What Could Reparations Look Like?

Jul 23, 2020

After the Civil War, millions of freed enslaved people were left without land or money to build a future. Now, 200 years after slavery was officially abolished in New York, a controversial bill sits in committee that would study reparations for descendants of slaves. Even among supporters of reparations, there’s debate over what should be done to remedy hundreds of years of injustices. 

In the Roosevelt Public Library, Loretta Butler pulls out a copy of the United States Constitution from her purse and begins to read. 

“‘Neither slavery nor involuntary servitude, except as punishment for crime whereof the party shall have been duly convicted, shall exist within United States.’ So that means, if you're convicted of a crime, you're still considered a slave,” she said.  

Butler has been advocating for equal rights for Black Americans since the ‘60s. She says reparations should address and remedy 400 years of inequality — from slavery to Jim Crow to unfair imprisonment and racial profiling. In 2001, her photo appeared in a Newsday article about reparations.  
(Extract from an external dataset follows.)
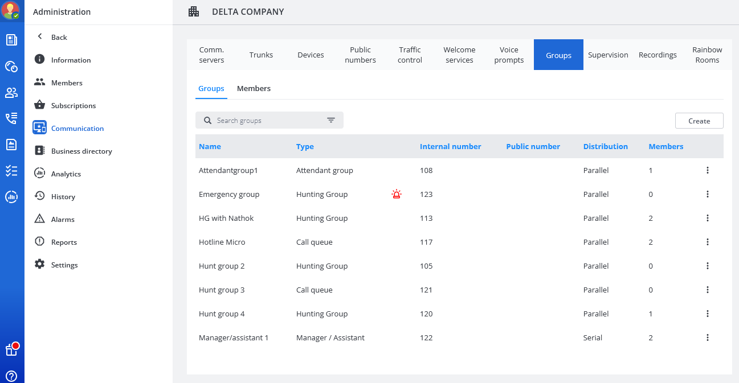This screenshot has width=739, height=383.
Task: Sort by Internal number column header
Action: [450, 146]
“I had on a purple shirt with white lettering and a picture of a slave ship which said ‘Imported from Africa,’” Butler said.

And that led to an ugly backlash.

“That's when I received hate mail,” she said. “I received a ticket back to Africa. coupon for some bananas, noose and some other stuff.”

Butler hasn’t been deterred by the threats. She now criticizes the New York state reparations bill for not doing enough to remedy the injustices Black Americans have faced. The bill would allocate $250,000 to a commission, which would study ways to compensate for slavery. But Butler is frustrated by a lack of change in how Black Americans are treated and thinks studying reparations is unnecessary. 

“The people who can do something about it, they feel that if we say we're going to study it, then they've done something to help. But no, there's no help,” she said.  

Assemblywoman Taylor Darling of Hempstead is one of the cosponsors of the bill. She said she’s not sure how to implement reparations, but thinks the bill is a good start. 

“I don't know what reparations will look like, but it's definitely something where I'm willing to have the conversation and continue to do the research and advocacy,” she said. “Just because something is difficult doesn't mean that it does not need to happen. That is a cop out. Excuse. Other groups don't take that crap. And we're not going to take it.”

Darling says that reparations should not be a blank check to individuals. Instead, money should be invested in Black communities so that they can build wealth. 

“You want wealth because that's something that you really can pass through generations,” she said. “And wealth is knowledge, wealth is opportunity. Wealth is, again, liquid assets, land, things that you're able to, again, pass down that appreciates in value that helps people.”  

Reparations is a divisive subject, even in the Black community. Dr. Georgette Grier-Key is the executive director and chief curator at the Eastville Community Historical Society. And she’s an expert on African American and Native American history on Long Island. She says it’s too soon to talk about making amends.  

“I do not like to have the same conversation about slavery and reparations at the same time. You know why?” she said. “Because to me it's like, we’re done with slavery, let's move on.”

Dr. Grier-Key says that society needs to come to grips with slavery and its legacy before we can talk about reparations. 

At a Brookhaven NAACP meeting in Port Jefferson, Membership Chair Nicole Christian said she supports the New York state reparations bill. But she’s worried that a lack of education about slavery in New York is a major barrier to getting it passed. 

“We've been completely miseducated about slavery, completely miseducated,” she said. “That is one of the main issues about reparations, is not explaining it as a policy, but educating people about what slavery really was socially, politically and economically.”

Loretta Butler agrees that most people are unaware of the contributions Black people have made to society, and don’t understand why reparations should be paid. 

“Our country became great because of all the free labor,” she said. “So until the masses are aware that we made this country great, not me personally but my ancestors, then until it happens, people are not going to believe that we even deserve it.”

Butler isn’t optimistic about reparations happening in her lifetime. However, she hopes the fight will go on so her grandchildren will benefit.